DAN VISCONTI and HANNAH LASH

November 1, 2010 -- The Walter W. Naumburg Foundation announces the winners of its first ever competition for composers. Held on Friday, October 22 in New York City, the competition included 27 entries, with 8 considered for the final round, and 2 selected as winners.

The winning composers are Dan Visconti, from Virginia, who received degrees from the Cleveland Institute of Music, later studying at Yale; and Hannah Lash, who received a Ph.D. from Harvard in 2010 and is currently an artist diploma candidate at Yale where she studies with Martin Bresnick.

Each composer received a cash award of $5000. In addition, each composer will compose a chamber music work for the Da Capo Chamber Players to be premiered in New York in late December 2011 or early January, 2012. In 1973, the Da Capo Chamber Players – whose members are Patricia Spencer, flute; Meighan Stoops, clarinet; Curtis Macomber, violin; Andre Emelianoff, cello and Blair McMillen, piano – were named the recipient of a Naumburg chamber music award.

The judges for the competition included Robert Beaser, John Harbison, Ezra Laderman, Robert Mann and Ursula Oppens.

The competition was open to American citizens who were age 40 or younger. Each contestant was required to submit two different compositions for chamber music ensembles. Orchestral works were not accepted.

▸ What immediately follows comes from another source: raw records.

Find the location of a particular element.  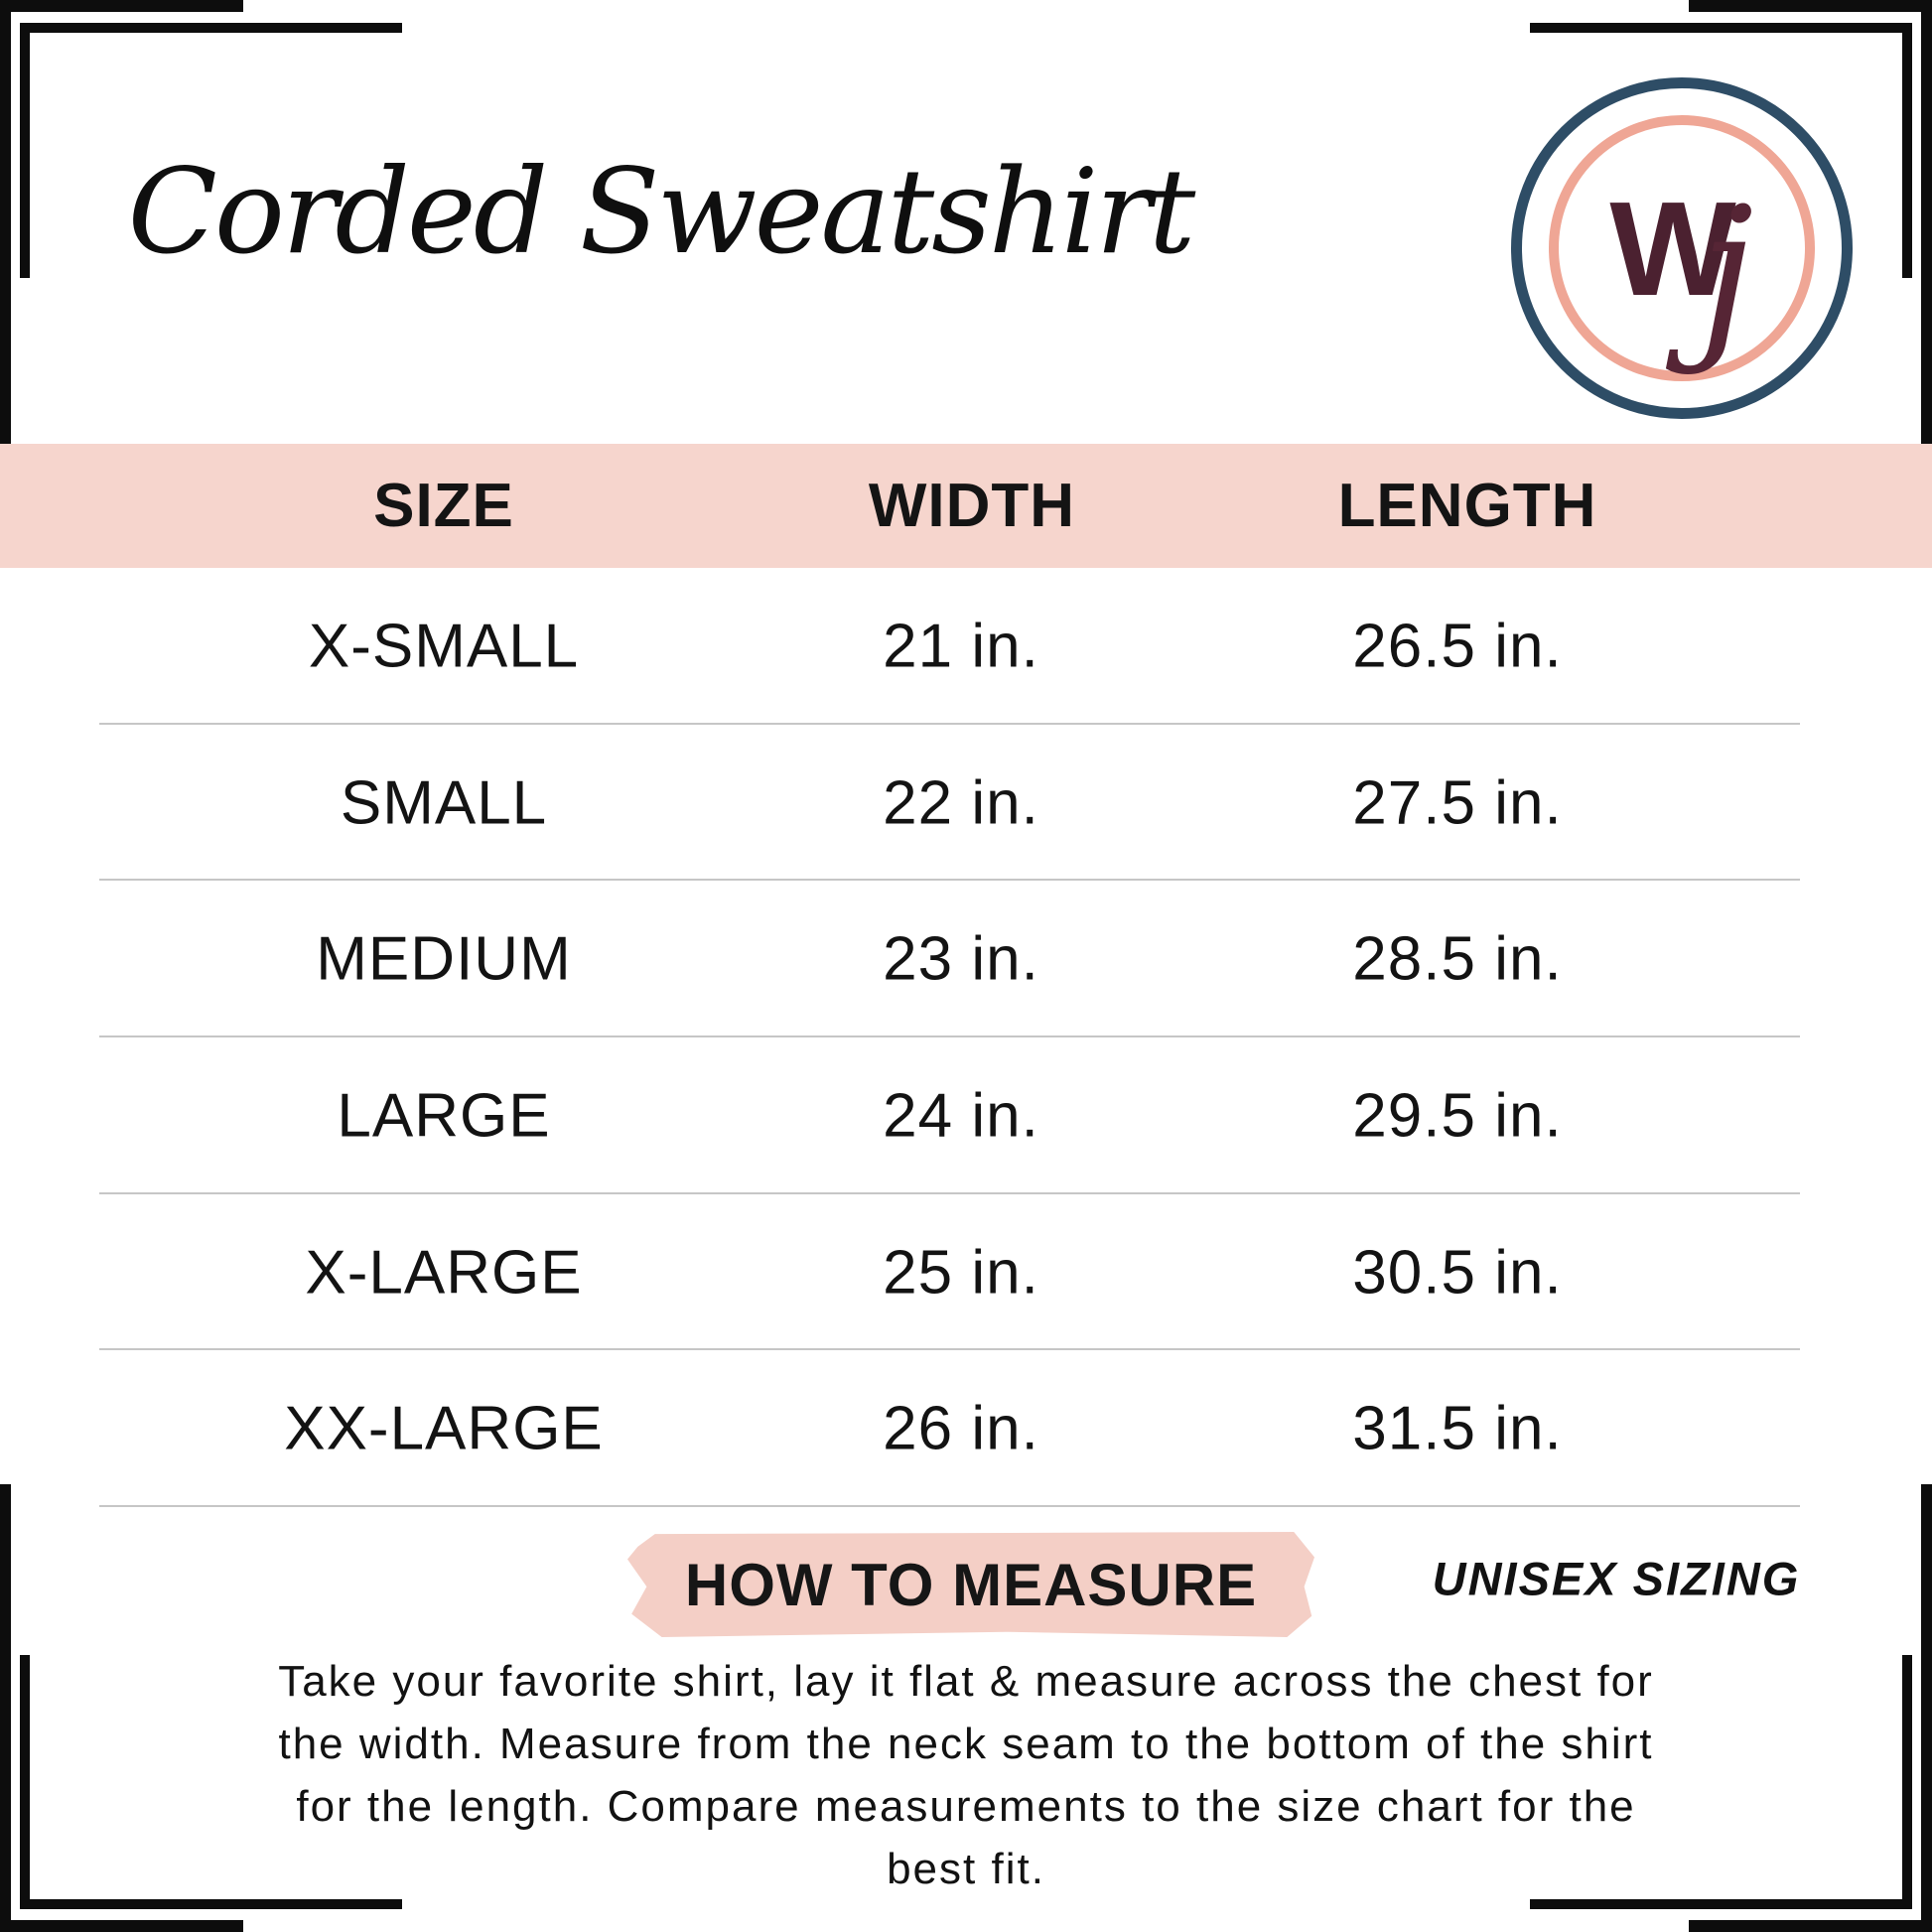

frame-bottom-left-inner-vertical is located at coordinates (25, 1782).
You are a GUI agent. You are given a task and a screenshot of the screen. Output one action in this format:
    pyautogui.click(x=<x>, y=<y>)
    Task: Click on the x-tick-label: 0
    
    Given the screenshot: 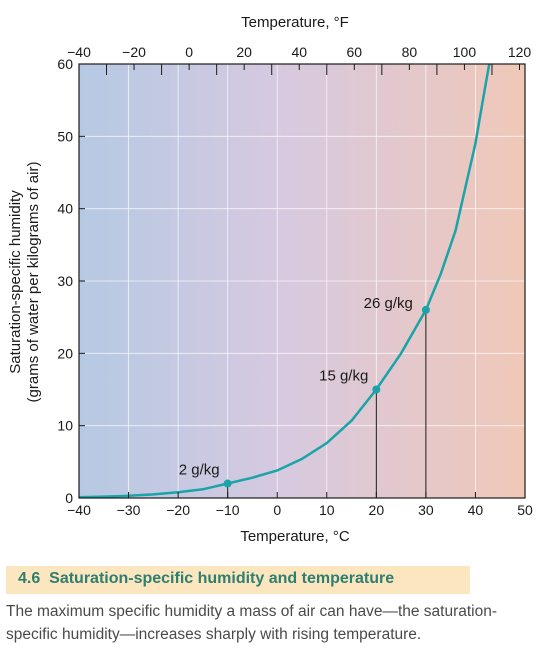 What is the action you would take?
    pyautogui.click(x=277, y=510)
    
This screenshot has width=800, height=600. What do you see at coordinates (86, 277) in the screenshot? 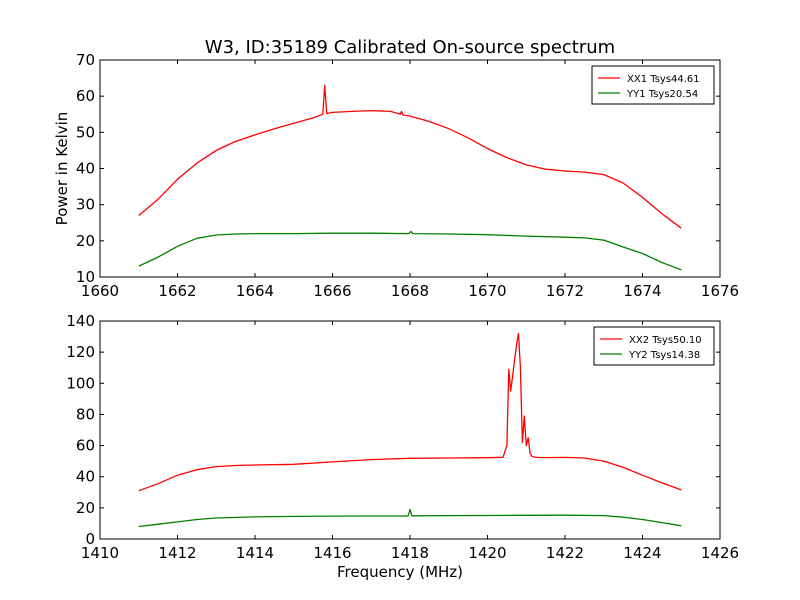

The Walter W. Naumburg Foundation has a longstanding association with leading composers of the 20th and 21st centuries. William Schuman served as its president from 1959-1962, as did Peter Mennin from 1964 – 1971. Composers who have been a member of Naumburg’s board of directors include from Aaron Copland, Daniel Gregory Mason, Lukas Foss, Francis Thorne, and currently Elliott Carter and John Corigliano. Two Naumburg commissioned works were selected as Pulitzer Prize winning compositions – Donald Martino’s “Notturno’ composed for Speculum Musicae (Pulitzer Prize 1974) and Leon Kirchner’s Quartet No. 3 for Strings and Electronic Tape composed for the Beaux Arts Trio (Pulitzer Prize 1967).